You don’t have to use Scrivener in its optimum designed form, to be clear. But since it isn’t designed to work like Word does you shouldn’t expect it to provide a familiar environment—and you should expect things to be more confusing and generate friction, because you’re trying to force it to do something it isn’t meant to do. If it’s worth it to you to do that, then so be it and carry on, it can certainly be coerced to work more like a word processor.

One of my biggest frustrations is editing styles. I don’t understand why right-clicking on a style doesn’t provide a “edit style” dialog.

It seems the only way I can change a style once its made is to modify the actual text and then redefine the style with that.

Not only is that extremely unintuitive, it’s the opposite of how most text editors work with styles.
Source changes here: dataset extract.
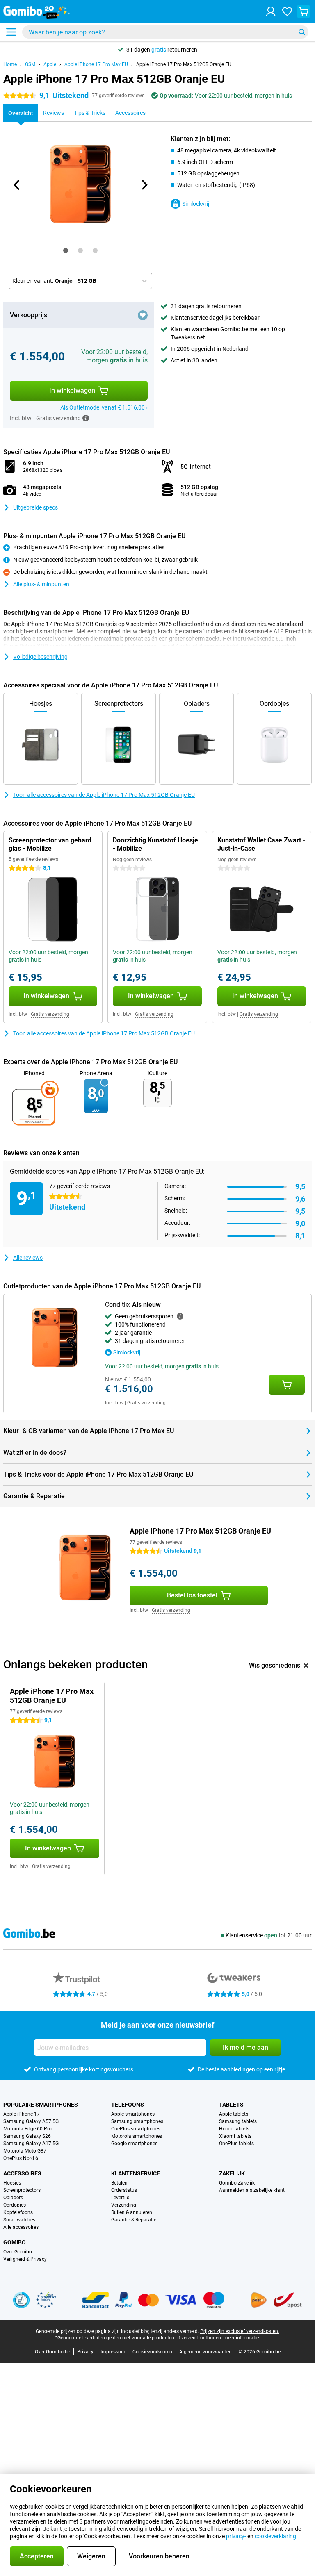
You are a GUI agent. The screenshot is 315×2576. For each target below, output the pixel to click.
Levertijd (120, 2198)
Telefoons (127, 2104)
Am I missing something or is there a better way to do this?

No. You got it right.

On the other hand, I don’t quite see how it can be considered unintuitive, as the user sets the formatting as he/she wants it, then simply create a new style or redefine one.
As a matter of fact, it could even be considered more intuitive than the other way around you described.
Once you’ve formatted a paragraph to look the way you want it too, it makes sense to create a style that you can then later apply to other paragraphs, if and when needed. Nothing complex there.

Evolution didn’t craft our brains to produce any sort of intuition for software; you simply have to learn it. In this case, changing Scrivener to do it the way you’d prefer would require another, rather complicated formatting interface, on top of the one already available.


That is absolutely right.
“Intuitive” is merely here a synonym for “the way most of the other popular apps handle it.”
Scrivener is indeed different in more than many ways.
A lot of those making a solid contribution as to why it is the one app I consciously choose to use.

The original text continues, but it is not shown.